本当に大切な防災は「自分の命を守ること」
非常食や飲料水を備えておくことも大切ですが、防災において最優先するべきは「自分の命を守ること」です。まずは飼い主さんが生き残らなければペットも救えませんよね。筆者も実践している備えを紹介しましょう。
・地域の「ハザードマップ」を確認する
自治体が公表している地域の「ハザードマップ」で、自宅や周辺の危険を確認することが重要です。災害の種類や規模に応じて想定される被害や避難所の情報が掲載されています。
・地震に備えて家具の転倒防止を行う
自宅の家具の転倒防止対策など、できる範囲で自宅を安全な場所にしておきます。
・避難場所や避難方法を確認する
自宅から近くて安全な一時避難場所や避難所を確認しておきましょう。ただし水害などでは避難するのが遅れたら、無理をせず自宅の上階へ避難したほうがよいケースも。ハザードマップを参考に確認することが重要です。
・「防災館」や避難訓練で災害を体験する
地域の防災館や避難訓練では、地震や火事などの災害を体験することができます。いざというときあわてないように、体験しておくのもよい方法! 筆者は愛犬と一緒に起震車に乗ったこともあります(ストレスに弱いペットは避けてください)。
ご近所付き合いやしつけがペットを守る
飼い主さんの安全の延長線上にペットの防災があります。続いて日頃からペットのために主に備えておきたいことを紹介します。
・ペットに首輪をつけ、鑑札や迷子札を装着する
犬は首輪に鑑札、狂犬病予防注射済票、迷子札を装着。猫は首輪に迷子札をつけます。近年はマイクロチップの挿入もすすめられています。
・ペットの居場所の安全を確保する
ケージやサークルをガラス窓や背の高い家具から離して置き、安全を確保しましょう。屋外飼育で係留している場合は、塀から離れたところにします。
・給水器を複数置く
ペットの種類によりますが、飲み水がなくなると数日で命の危険があります。地震でこぼれたときに備えて給水器を多めに用意しておきましょう。
・家族や友人、ご近所で災害について話し合う
飼い主さんが不在のときに災害が起きるかもしれません。いざというときにペットを託せるように、家族や友人、ご近所の方と災害について話し合いましょう。
・クレートやケージで外出に慣れる練習をする
避難するときに使うクレートやケージにペットを入れて外出する練習も大切。避難所に入所する場合は必須です。
・(犬の場合)吠えたり怖がったりしないしつけを行う
避難所では犬の吠えが問題になりがちです。避難所生活を想定している場合は、いろいろな人や動物、物事に吠えたり怖がったりしないしつけを行います。
「ペット同行避難」ではなく「在宅避難」をする
もし自宅が安全であれば、ペット同行避難ではなく「在宅避難」を選ぶのも一つの方法です。避難所は入所できる人数に限りがあるため、在宅避難を推奨する自治体が増えてきました。まずは地域のハザードマップや自宅の耐震性などを確認して、自宅の危険度をチェックしてください。

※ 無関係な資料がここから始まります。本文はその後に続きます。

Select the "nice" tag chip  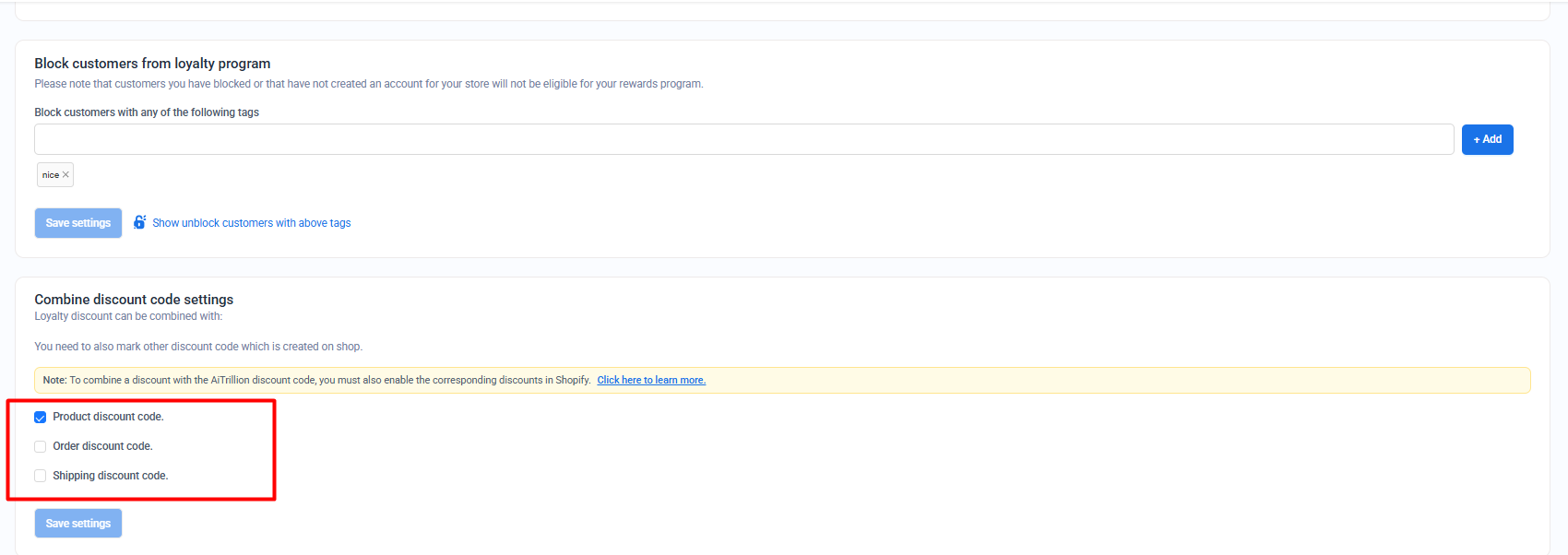(50, 175)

住み慣れた家で過ごすほうが飼い主さんもペットも落ち着けるでしょう。場所が変わることに強いストレスを感じるペットもいれば、爬虫類や魚類のように自宅から連れ出すのが難しいペットもいるからです。猫は隠れて出てこないケースも珍しくありません。
ただし、危険な状況ではただちにペット同行避難してください。すぐにペットを連れ出せない場合や、飼い主さん自身の安全が確保できない場合は、ペットが自宅から出て迷子にならないように戸締りをして、3日分程度(多めに用意したほうが無難)のフードと水を置いて先に避難しましょう。

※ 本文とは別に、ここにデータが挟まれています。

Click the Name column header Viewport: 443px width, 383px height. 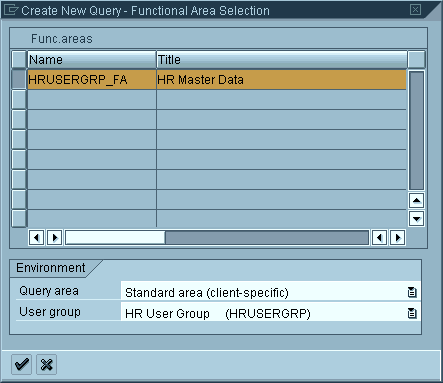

自宅の安全が確認できたら帰宅し、在宅避難をするか同行避難をするか、状況に応じて考えましょう。
備蓄品は優先順位を決めて「非常用持ち出し袋」へ
避難するときに素早く持って行かれるように、「非常用持ち出し袋」を用意します。優先順位の高いものから持って避難しましょう。優先順位の低いものは無理をせず、安全が確認されてから取りに帰るのがおすすめです。
■生活必需品
・フード(特に療法食)、常備薬、飲料水を3日分程度、持ち出せる余裕があれば7日分以上
・クレートやケージ(猫は念のため洗濯ネット)
・トイレ用品(ペットシート、トイレ砂、消臭スプレー)
・ビニール袋(消臭機能つき)など
■ペットの情報
・健康状態、かかりつけの動物病院、混合ワクチン接種の履歴
・ペットの防災手帳(ペットの写真や飼い主の連絡先をまとめた手帳)など
■ケア用品
・タオル
・ウェットティッシュ
・おもちゃ
・食器 など
飼い主が留守のときに災害が起きたら……?
飼い主さんは外出先で災害が起きたときに備え、電車に乗っているとき、ビルの中にいるとき、地下街を歩いているとき……と、さまざまな状況をシミュレーションしておくことが重要です。
災害が起きてから、「ペットが心配だから」と無理に帰ろうとして二次災害に遭うよりも、落ち着いて避難場所などに避難することが大切だと思います。状況が落ち着いてから帰宅しましょう。
筆者は交通機関が利用できない場合に備えて「帰宅支援マップ」を用意。そのほか懐中電灯、ホイッスル、モバイルバッテリー、絆創膏などもまとめてポーチに入れ、「防災ポーチ」として持ち歩いています。何が起きるかわからないからこそ、できる限りの準備をしているつもりです。
飼い主の皆さんもペットの防災を見直してみてくださいね。2020年もペットと元気で過ごせるように、しっかり備えておきましょう!